共通報告基準(CRS)を理解する

共通報告基準(CRS)の目的は「脱税及び租税回避の防止」

共通報告基準(Common Reporting Standard, CRS)とは、自動的交換(Automatic Exchange of Information, AEOI)の対象となる非居住者の口座の特定方法や情報の範囲等を共通化する国際基準です。

2014年7月21日にOECD(経済協力開発機構)が「課税における自動的な情報交換に関する基準」を公表したことに端を発します。日本国においては、2015年3月31日にCRS関連法が成立し、2017年1月1日から、日本の金融機関はCRS要件に基づいて対象講座の特定手続きを開始しました。

日本の金融機関における口座情報に関する報告対象国は公表されています。香港、シンガポール、スイス、ケイマン諸島などのタックスヘイブンも参加済です。2017年9月が第1回情報交換であり、日本は2018年9月の第2回情報交換から参加し、約55万件が国税庁に提供されたとされています。

似たような制度で「FATCA」がありますが、こちらは米国による、米国資産、米国居住者に焦点を当てた枠組みであるので、別々に申告する必要があります。

CRSは「非居住者」に関する金融口座情報を「居住国」の税務当局に報告するもの

CRSの概要は、以下の通りです。

①各国の税務当局は、それぞれ自国に所在する金融機関から非居住者(個人、法人等)にかかる金融口座情報を報告させ、各居住地国の税務当局に対して年に一度まとめて互いに交換する

②CRSの報告義務を負うのは金融機関であり、銀行等の預金機関(Depository Institution)、生命保険会社等の特定保険会社(Specified Insurance Company)、証券会社等の保管機関(Custodial Institution)及び信託等の投資事業体(Investment Entity)

③報告対象となる情報は、口座保有者の氏名、生年月日、住所、居住国、納税者番号、口座残高、利子・配当等の年間受取総額等

④報告対象の特定時点は、その年の12月31日

課税上の居住地判定、納税者番号が重要

CRSでは、課税上の住所がある国・地域を特定する必要があります。
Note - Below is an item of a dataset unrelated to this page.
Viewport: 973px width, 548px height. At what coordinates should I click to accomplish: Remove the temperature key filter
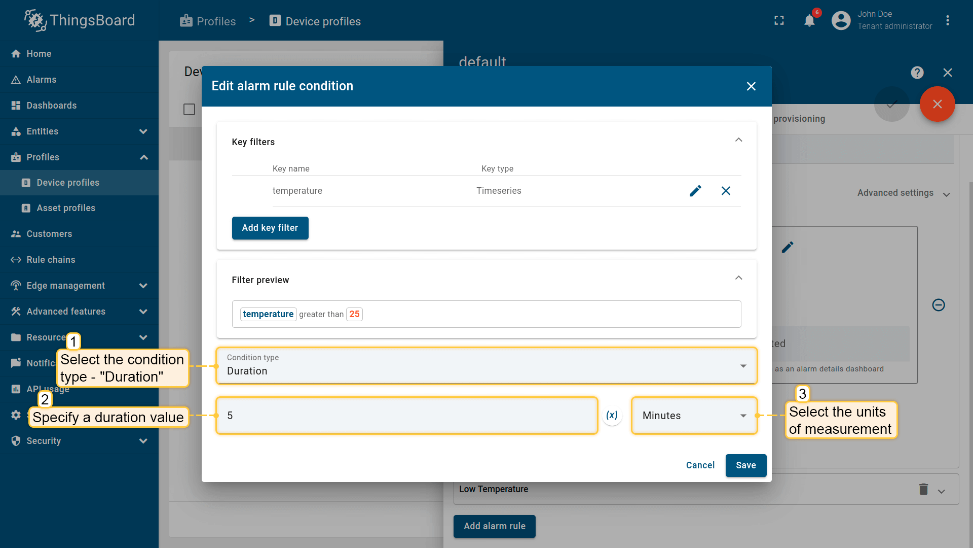click(726, 191)
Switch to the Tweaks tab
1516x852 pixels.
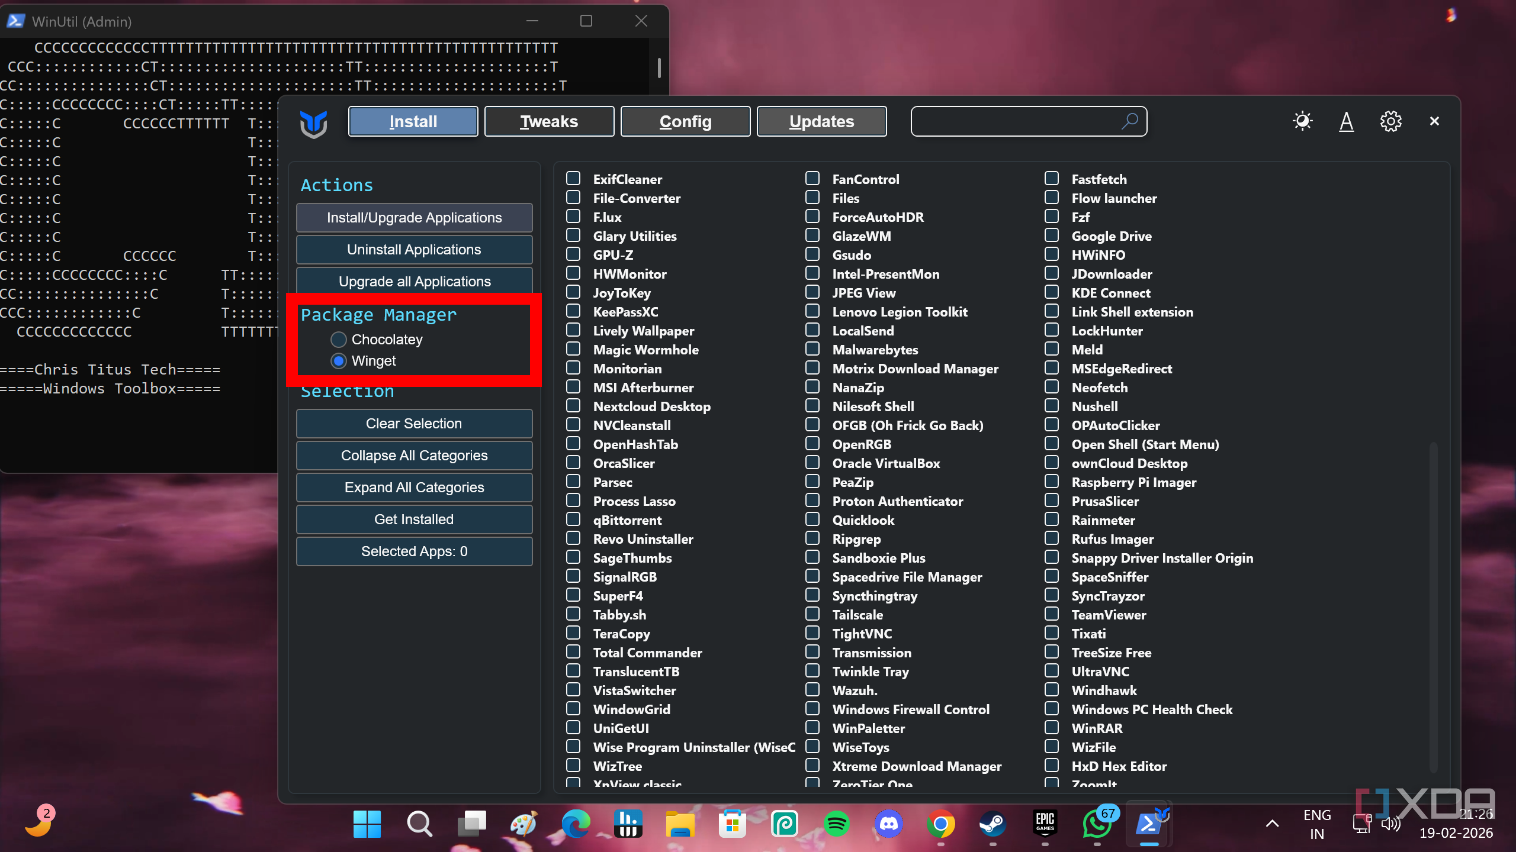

課税上の住所とは、実際の居所とは異なり、所得税や法人税が課されている場所になります。

通常は、居所=課税上の住所ですが、そうでない場合も申告する必要があります。課税上の住所に対しては、納税者番号が通常は存在します。OECDは各地域における納税者番号の形式について、ガイドラインを定めていますので、居住地であるにも関わらず、一般的な納税者番号を持たない、といった例外的なケースの場合は理由を明らかにすることを求められます。

CRSの報告対象にならないのは?

概要で述べたものの裏返しで、以下のような場合はCRSの報告対象ではないと考えられます。

① 居住国における居住者の金融口座情報

② CRSの自動交換に参加していない国・地域の金融口座情報

③ 金融資産以外の資産情報

一つ目は、「住んでいる国で金融資産を保有すれば良い」という意味です。

そもそも居住国の金融機関では源泉徴収などの仕組みも整っているので、金融口座において脱税・租税回避は起こりにくいので、税務当局も目を光らせることがありません。

二つ目は、「CRSを受け入れない国に金融資産を保有すれば良い」という意味です。

もちろん、CRS参加国は未だ全世界ではありませんが、CRS回避の発想が存在し得ることを各国税務当局も知っているので、CRSから未来永劫資産を守ってくれる砦となる国が果たして出てくるか、というのは不透明です。資産の秘匿性を大事にしてきたスイスですらOECDの枠組みに従ったのですから。

三つ目は、「金融資産でなければ良い」という意味です。

例えば、不動産であればCRS報告対象ではありません。ただし、不動産の場合はその国に所在しますから、発生する所得は国内源泉所得に該当するケースが多く、そもそも非課税にはならないでしょう。

金地金(ゴールドバー)や貴金属、高級時計、アンティークなどももちろんCRS報告対象ではありません。実物資産が対象外となる一方で、実物資産を裏付けとする金融資産である、ETFやREITなどは対象になりますので注意が必要です。

CRSは税務調査の土台に過ぎない

CRS自体は単なる情報交換ですので、単独では実はあまり役に立たないかもしれません。各国の税務当局にとっては、もちろんストレートに外国の金融機関口座での取引がきちんと税務申告されたかどうかをチェックすることもそうですが、どのようなスキームで節税などを行なっているかの実態が掴みやすくなるのです。

その意味でCRSは税務当局にとっての宝の山なのです。国外財産調書などのその他の制度で得られた情報を突合しながら、税務調査を行なっていく、そのための土台がCRSなのです。CRSという制度をよく知り、きちんと対策をしながら海外生活を送ること、それが最も大切なことです。